Citizens without Shelter
Homelessness, Democracy, and Political Exclusion
One of the most troubling aspects of the politics of homelessness, Leonard C. Feldman contends, is the reduction of the homeless to what Hannah Arendt calls "the abstract nakedness of humanity" and what Giorgio Agamben terms "bare life." Feldman argues that the politics of alleged compassion and the politics of those interested in ridding public spaces of the homeless are linked fundamentally in their assumption that homeless people are something less than citizens. Feldman's book brings political theories together (including theories of sovereign power, justice, and pluralism) with discussions of real-world struggles and close analyses of legal cases concerning the rights of the homeless.
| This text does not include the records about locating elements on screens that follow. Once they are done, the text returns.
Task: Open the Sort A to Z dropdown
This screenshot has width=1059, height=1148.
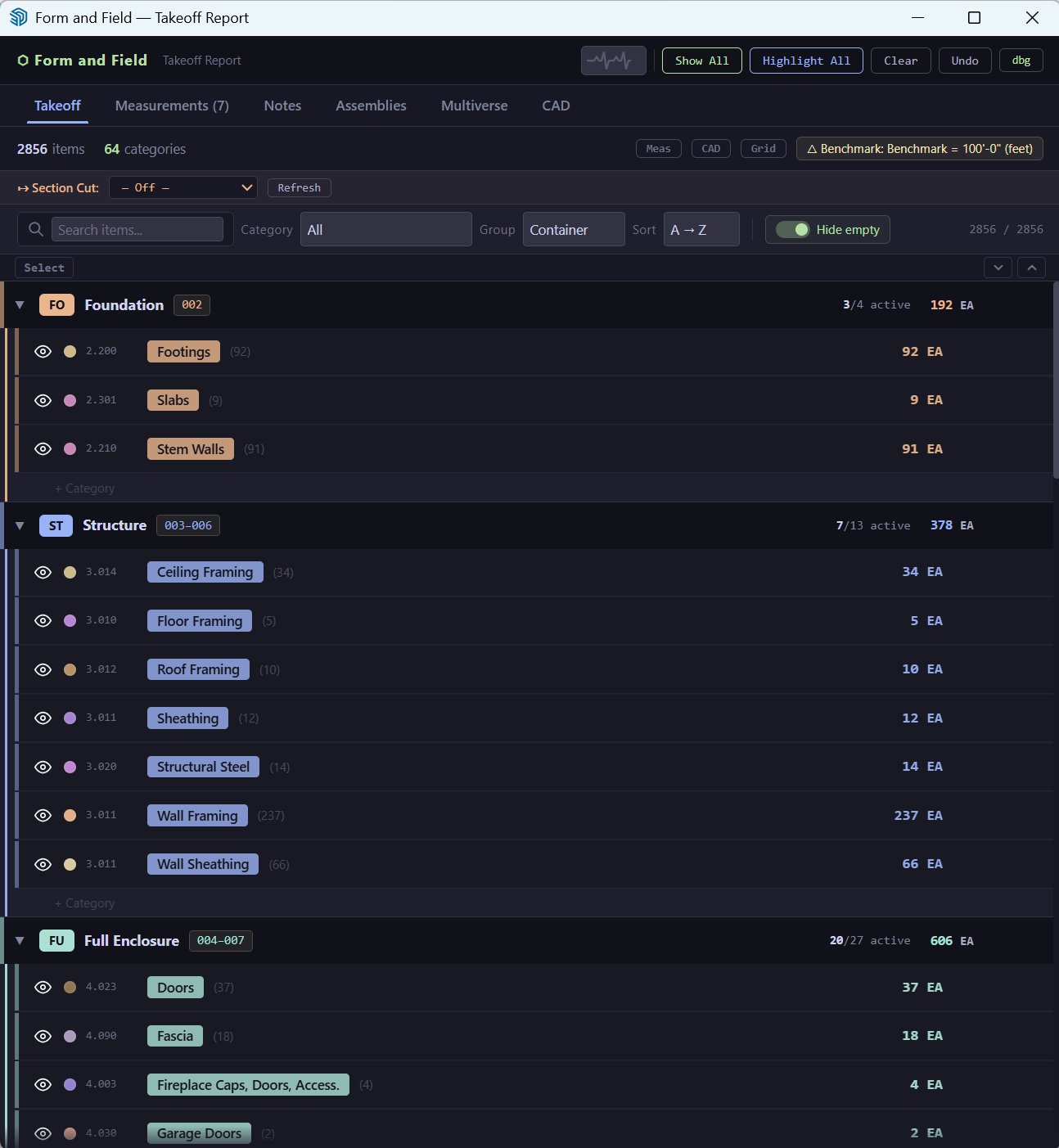Action: [701, 229]
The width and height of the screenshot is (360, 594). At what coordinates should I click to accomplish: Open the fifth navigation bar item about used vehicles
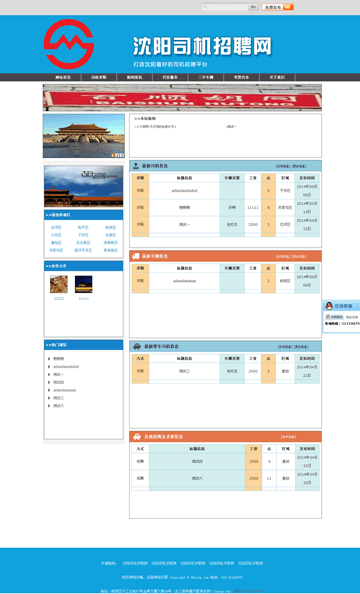point(206,77)
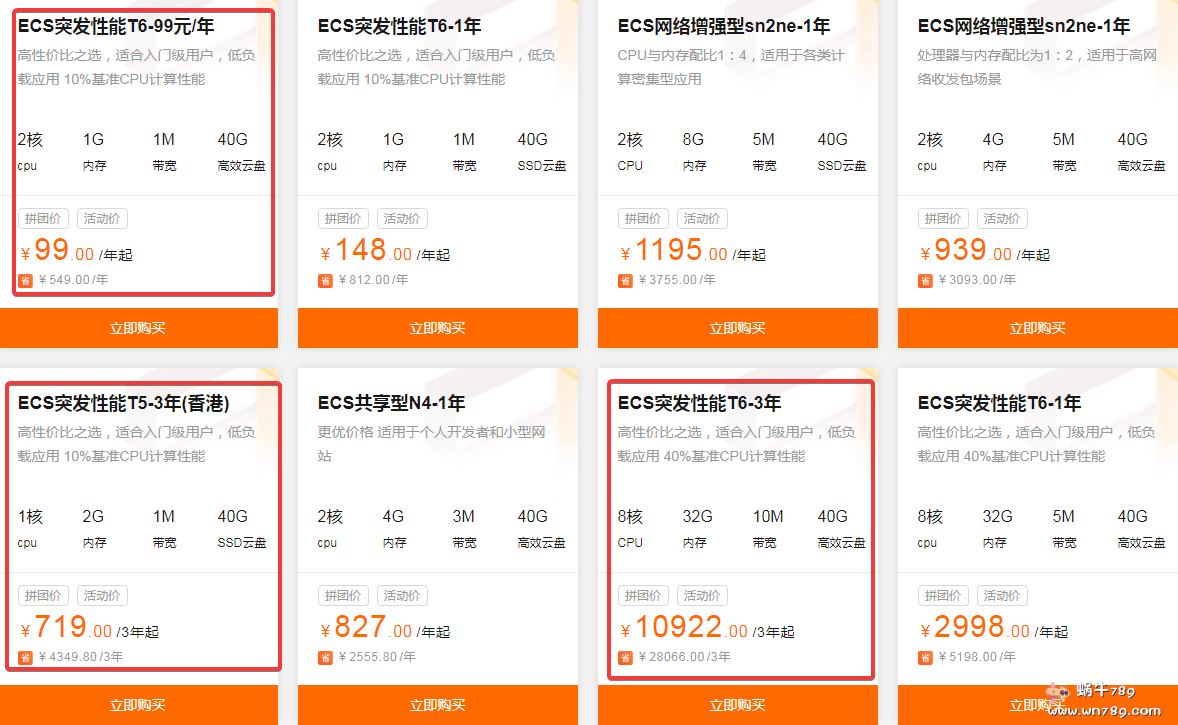
Task: Click the 省 savings icon beside ¥549.00/年
Action: coord(25,280)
In Feldman's view, the "bare life predicament" is a product not simply of poverty or inequality but of an inability to commit to democratic pluralism. Challenging this reduction of the homeless, Citizens without Shelter examines opportunities for contesting such a fundamental political exclusion, in the service of homeless citizenship and a more robust form of democratic pluralism. Feldman has in mind a truly democratic pluralism that would include a pluralization of the category of "home" to enable multiple forms of dwelling; a recognition of the common dwelling activities of homeless and non-homeless persons; and a resistance to laws that punish or confine the homeless.